THE TASK. In the listing, find every line that has the string "help" and copy it.

INFORMATION PROVIDED.
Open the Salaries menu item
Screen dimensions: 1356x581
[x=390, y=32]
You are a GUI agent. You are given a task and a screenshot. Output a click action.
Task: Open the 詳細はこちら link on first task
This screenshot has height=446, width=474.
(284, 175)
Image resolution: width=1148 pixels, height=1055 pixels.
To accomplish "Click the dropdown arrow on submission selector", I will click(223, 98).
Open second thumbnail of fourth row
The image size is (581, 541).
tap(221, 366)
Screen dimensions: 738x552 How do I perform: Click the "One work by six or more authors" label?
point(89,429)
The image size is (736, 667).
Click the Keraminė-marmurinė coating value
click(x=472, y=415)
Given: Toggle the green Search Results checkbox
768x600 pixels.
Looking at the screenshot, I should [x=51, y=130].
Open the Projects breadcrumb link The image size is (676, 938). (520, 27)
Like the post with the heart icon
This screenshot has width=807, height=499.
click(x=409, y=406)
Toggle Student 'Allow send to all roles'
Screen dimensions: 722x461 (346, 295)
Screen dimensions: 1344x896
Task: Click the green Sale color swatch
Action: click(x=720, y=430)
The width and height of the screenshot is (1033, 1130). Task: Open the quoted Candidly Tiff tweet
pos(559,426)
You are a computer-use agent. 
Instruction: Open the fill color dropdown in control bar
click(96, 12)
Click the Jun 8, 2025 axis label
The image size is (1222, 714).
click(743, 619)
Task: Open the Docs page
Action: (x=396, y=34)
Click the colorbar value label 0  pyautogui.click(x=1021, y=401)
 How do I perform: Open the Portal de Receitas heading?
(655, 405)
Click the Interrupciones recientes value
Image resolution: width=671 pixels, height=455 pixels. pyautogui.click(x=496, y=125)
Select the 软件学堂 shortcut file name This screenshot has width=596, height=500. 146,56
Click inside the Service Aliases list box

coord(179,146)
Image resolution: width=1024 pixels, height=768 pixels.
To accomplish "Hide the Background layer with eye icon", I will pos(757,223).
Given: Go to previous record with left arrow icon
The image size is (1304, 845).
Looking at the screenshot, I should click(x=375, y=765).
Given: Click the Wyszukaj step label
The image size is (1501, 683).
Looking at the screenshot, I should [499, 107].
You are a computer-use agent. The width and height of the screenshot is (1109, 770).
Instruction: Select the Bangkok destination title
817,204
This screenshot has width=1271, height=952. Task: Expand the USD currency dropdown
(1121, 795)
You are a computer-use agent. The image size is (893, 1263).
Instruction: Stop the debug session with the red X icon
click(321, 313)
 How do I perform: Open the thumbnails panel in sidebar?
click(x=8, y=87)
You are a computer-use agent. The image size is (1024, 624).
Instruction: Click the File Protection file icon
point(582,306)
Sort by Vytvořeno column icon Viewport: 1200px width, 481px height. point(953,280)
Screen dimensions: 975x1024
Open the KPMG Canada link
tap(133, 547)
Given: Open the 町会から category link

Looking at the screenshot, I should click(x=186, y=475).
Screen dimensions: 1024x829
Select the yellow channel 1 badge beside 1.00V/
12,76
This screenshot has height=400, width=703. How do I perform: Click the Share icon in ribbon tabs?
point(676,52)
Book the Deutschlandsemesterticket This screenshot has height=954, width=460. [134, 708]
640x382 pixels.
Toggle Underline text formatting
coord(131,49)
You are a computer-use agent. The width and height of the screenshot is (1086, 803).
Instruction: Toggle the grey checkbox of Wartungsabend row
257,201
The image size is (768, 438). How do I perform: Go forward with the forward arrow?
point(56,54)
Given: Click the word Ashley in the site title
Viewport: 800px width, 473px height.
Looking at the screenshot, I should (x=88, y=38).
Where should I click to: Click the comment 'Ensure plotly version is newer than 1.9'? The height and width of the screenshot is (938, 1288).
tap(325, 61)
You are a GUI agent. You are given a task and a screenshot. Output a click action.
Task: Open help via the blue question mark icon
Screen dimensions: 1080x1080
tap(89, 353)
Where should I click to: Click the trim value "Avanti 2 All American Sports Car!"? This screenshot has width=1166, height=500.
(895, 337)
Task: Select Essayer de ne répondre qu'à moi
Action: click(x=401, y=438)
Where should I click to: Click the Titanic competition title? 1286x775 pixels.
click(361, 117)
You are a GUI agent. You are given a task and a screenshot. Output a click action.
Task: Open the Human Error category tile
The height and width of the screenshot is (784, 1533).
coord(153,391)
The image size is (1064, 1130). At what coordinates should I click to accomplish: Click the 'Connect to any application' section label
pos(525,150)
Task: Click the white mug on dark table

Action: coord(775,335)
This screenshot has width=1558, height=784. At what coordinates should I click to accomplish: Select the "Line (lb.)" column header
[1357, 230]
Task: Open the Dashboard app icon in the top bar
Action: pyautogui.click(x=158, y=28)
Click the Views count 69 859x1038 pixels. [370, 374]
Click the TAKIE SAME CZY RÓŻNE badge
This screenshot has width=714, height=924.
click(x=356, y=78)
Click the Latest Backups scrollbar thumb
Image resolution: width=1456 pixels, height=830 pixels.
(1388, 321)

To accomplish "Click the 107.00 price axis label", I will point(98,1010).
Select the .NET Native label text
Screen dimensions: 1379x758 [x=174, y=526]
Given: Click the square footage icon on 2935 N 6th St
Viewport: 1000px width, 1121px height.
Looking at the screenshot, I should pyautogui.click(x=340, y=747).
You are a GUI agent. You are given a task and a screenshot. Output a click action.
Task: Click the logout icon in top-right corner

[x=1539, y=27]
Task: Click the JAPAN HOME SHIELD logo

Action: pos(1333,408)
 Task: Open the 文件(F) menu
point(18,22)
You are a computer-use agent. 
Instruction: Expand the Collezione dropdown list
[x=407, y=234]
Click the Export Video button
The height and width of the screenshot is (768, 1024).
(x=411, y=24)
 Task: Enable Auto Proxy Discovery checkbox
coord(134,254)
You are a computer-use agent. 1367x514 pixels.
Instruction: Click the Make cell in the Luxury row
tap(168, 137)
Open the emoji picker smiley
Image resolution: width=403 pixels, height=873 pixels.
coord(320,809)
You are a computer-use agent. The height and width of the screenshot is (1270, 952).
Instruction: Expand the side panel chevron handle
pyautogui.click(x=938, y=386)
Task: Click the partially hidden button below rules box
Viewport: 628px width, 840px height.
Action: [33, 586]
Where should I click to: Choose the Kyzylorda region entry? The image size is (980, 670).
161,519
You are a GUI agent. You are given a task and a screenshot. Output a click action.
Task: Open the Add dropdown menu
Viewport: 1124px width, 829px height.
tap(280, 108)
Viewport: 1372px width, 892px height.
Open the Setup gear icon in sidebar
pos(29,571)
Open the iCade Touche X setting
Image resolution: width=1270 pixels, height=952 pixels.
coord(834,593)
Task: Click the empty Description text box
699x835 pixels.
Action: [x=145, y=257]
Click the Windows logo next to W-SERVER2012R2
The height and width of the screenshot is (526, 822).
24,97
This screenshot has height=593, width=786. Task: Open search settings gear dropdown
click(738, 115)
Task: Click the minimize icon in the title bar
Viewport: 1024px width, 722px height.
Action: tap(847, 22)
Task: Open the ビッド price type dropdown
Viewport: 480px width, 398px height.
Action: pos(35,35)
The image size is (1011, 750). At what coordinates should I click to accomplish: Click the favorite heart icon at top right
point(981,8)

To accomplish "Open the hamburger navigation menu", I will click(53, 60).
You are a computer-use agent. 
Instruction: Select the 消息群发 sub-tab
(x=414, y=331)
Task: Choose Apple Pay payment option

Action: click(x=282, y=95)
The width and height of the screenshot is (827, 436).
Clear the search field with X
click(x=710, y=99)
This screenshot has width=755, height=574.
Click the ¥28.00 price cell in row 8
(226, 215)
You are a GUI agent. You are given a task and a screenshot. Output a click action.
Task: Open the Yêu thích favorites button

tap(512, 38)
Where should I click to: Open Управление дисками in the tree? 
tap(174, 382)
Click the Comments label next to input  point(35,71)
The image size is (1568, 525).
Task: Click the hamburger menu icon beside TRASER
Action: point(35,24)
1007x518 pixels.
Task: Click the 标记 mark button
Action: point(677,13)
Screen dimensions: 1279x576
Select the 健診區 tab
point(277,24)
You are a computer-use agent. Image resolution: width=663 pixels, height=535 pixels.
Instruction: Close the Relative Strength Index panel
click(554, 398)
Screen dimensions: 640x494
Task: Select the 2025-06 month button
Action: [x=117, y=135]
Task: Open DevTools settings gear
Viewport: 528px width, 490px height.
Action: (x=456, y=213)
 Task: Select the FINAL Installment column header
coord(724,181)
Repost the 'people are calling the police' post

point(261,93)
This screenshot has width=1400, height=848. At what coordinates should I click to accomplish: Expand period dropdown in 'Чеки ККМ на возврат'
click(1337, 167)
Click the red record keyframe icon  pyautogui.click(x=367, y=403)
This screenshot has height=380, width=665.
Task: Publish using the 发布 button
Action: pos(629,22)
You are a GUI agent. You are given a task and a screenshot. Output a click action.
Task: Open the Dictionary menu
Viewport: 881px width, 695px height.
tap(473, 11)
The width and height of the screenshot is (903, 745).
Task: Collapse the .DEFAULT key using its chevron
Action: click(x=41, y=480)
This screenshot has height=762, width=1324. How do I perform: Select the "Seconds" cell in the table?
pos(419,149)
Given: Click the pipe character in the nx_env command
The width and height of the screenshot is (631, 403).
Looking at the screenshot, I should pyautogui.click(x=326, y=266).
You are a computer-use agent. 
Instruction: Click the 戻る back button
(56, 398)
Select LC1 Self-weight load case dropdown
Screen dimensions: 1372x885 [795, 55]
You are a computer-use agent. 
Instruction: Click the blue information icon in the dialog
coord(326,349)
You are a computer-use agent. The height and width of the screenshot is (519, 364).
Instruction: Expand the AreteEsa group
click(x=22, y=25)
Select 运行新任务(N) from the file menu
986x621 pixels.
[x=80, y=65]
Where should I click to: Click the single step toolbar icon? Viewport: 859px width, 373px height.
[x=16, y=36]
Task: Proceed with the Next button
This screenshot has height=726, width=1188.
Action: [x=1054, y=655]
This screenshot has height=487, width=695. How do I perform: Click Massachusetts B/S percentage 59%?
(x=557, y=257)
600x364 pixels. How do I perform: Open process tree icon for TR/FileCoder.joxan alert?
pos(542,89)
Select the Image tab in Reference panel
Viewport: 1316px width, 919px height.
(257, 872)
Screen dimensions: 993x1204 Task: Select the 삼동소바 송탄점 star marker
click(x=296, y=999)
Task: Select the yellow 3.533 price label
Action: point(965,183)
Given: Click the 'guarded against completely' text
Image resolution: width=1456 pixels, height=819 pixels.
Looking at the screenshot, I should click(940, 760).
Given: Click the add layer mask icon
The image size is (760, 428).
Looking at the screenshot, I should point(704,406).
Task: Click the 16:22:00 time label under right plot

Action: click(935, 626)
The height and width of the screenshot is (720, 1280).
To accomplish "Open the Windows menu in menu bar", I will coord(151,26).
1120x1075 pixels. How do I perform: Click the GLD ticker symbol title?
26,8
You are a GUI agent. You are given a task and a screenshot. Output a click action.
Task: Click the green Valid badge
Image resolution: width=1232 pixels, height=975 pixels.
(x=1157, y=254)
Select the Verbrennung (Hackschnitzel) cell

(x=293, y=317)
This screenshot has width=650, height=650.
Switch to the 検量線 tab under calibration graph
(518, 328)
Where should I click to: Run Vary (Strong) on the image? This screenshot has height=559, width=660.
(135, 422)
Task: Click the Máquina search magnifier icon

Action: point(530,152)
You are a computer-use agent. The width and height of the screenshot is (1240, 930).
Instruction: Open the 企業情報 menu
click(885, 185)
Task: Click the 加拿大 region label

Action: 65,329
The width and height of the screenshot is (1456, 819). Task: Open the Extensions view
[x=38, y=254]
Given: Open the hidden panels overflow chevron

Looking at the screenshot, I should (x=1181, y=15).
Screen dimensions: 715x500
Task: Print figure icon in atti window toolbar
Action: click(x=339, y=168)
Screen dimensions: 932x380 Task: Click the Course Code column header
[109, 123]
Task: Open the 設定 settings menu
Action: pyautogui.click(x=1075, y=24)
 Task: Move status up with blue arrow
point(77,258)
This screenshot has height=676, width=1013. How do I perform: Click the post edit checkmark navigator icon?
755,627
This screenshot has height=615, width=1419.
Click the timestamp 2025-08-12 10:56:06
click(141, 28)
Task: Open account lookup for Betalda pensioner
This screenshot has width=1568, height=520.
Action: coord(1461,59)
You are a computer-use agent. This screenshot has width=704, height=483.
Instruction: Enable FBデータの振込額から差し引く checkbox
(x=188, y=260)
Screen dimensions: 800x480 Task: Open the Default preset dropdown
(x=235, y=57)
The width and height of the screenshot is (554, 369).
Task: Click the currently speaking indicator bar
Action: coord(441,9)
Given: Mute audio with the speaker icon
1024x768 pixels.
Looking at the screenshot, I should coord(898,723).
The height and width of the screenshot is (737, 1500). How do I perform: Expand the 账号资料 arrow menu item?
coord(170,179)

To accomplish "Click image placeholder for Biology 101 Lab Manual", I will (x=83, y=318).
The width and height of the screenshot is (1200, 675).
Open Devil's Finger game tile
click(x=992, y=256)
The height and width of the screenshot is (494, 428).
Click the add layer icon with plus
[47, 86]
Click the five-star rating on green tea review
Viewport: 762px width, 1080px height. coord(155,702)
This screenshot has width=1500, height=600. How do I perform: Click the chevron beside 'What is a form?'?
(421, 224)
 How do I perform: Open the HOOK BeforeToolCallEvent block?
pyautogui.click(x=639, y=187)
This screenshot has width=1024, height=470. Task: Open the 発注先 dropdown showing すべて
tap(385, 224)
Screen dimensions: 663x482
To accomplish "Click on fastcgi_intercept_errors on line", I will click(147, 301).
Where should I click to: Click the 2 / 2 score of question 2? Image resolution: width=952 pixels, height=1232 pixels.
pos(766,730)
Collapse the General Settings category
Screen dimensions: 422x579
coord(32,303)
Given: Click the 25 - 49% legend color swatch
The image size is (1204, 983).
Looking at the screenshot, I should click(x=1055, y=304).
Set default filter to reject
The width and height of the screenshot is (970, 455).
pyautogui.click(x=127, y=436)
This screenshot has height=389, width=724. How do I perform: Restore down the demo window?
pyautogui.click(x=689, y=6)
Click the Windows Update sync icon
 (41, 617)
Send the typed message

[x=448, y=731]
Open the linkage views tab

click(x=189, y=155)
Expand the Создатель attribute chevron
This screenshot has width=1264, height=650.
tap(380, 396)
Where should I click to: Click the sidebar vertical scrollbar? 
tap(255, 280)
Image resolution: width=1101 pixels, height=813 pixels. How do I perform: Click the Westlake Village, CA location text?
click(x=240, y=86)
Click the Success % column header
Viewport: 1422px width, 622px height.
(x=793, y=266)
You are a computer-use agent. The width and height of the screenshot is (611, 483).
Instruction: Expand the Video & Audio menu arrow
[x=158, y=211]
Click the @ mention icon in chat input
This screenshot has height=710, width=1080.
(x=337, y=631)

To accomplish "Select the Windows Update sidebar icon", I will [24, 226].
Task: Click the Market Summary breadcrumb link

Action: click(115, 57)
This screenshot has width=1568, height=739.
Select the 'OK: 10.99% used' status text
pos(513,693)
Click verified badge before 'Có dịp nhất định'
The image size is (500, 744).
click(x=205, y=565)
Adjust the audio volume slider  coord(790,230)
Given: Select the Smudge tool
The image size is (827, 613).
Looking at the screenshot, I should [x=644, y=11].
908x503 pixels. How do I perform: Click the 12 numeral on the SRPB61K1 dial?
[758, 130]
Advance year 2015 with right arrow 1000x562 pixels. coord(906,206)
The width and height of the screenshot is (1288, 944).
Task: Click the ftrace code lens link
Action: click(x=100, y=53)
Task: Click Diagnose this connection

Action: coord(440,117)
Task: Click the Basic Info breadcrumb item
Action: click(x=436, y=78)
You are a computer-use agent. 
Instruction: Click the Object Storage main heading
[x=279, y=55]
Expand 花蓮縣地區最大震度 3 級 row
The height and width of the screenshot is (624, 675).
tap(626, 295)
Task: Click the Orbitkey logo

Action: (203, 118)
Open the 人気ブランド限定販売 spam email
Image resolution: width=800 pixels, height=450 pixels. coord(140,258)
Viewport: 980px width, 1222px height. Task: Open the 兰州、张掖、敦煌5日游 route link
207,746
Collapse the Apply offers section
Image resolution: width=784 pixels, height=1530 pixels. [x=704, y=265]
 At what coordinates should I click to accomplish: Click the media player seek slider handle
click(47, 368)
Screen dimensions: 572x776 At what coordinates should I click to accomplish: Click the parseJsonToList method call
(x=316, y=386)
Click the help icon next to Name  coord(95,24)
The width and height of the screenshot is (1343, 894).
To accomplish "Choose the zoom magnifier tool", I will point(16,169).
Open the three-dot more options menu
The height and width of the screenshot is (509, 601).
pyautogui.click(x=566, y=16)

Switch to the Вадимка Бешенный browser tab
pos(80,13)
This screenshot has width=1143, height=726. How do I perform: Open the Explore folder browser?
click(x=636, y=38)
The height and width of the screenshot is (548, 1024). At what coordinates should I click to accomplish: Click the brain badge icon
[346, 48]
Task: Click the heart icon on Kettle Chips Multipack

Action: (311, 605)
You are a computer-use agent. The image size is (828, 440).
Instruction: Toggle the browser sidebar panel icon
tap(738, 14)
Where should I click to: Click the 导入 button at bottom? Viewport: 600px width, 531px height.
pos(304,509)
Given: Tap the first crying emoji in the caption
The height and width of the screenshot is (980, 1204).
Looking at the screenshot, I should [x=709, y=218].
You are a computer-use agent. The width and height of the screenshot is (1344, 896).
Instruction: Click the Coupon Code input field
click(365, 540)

REPLY.
Task: Open help via the blue question mark icon
Click the help icon next to Name  coord(95,24)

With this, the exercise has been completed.